[TASK PROMPT] Starting at the first line below, copy through to the last line exactly.

Stored items
· · ·

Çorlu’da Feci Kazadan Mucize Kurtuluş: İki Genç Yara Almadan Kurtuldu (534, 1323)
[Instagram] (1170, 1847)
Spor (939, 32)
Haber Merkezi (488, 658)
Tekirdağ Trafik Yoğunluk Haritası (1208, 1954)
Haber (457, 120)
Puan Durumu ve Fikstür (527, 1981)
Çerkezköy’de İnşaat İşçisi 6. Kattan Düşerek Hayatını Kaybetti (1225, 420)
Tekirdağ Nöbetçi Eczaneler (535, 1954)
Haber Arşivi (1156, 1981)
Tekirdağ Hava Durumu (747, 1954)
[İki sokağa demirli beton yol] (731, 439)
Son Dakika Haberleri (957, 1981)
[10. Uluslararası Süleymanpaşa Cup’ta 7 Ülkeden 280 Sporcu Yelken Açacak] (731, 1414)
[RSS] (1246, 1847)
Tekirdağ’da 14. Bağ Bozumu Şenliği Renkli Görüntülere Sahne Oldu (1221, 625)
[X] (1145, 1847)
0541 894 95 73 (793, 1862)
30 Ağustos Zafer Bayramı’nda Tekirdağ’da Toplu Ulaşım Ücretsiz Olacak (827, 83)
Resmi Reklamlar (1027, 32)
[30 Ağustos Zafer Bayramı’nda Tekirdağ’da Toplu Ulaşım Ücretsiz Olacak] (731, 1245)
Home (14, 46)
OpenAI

· · ·

[RESPONSE AREA]
Çorlu’da Feci Kazadan Mucize Kurtuluş: İki Genç Yara Almadan Kurtuldu (534, 1323)
[Instagram] (1170, 1847)
Spor (939, 32)
Haber Merkezi (488, 658)
Tekirdağ Trafik Yoğunluk Haritası (1208, 1954)
Haber (457, 120)
Puan Durumu ve Fikstür (527, 1981)
Çerkezköy’de İnşaat İşçisi 6. Kattan Düşerek Hayatını Kaybetti (1225, 420)
Tekirdağ Nöbetçi Eczaneler (535, 1954)
Haber Arşivi (1156, 1981)
Tekirdağ Hava Durumu (747, 1954)
[İki sokağa demirli beton yol] (731, 439)
Son Dakika Haberleri (957, 1981)
[10. Uluslararası Süleymanpaşa Cup’ta 7 Ülkeden 280 Sporcu Yelken Açacak] (731, 1414)
[RSS] (1246, 1847)
Tekirdağ’da 14. Bağ Bozumu Şenliği Renkli Görüntülere Sahne Oldu (1221, 625)
[X] (1145, 1847)
0541 894 95 73 (793, 1862)
30 Ağustos Zafer Bayramı’nda Tekirdağ’da Toplu Ulaşım Ücretsiz Olacak (827, 83)
Resmi Reklamlar (1027, 32)
[30 Ağustos Zafer Bayramı’nda Tekirdağ’da Toplu Ulaşım Ücretsiz Olacak] (731, 1245)
Home (14, 46)
OpenAI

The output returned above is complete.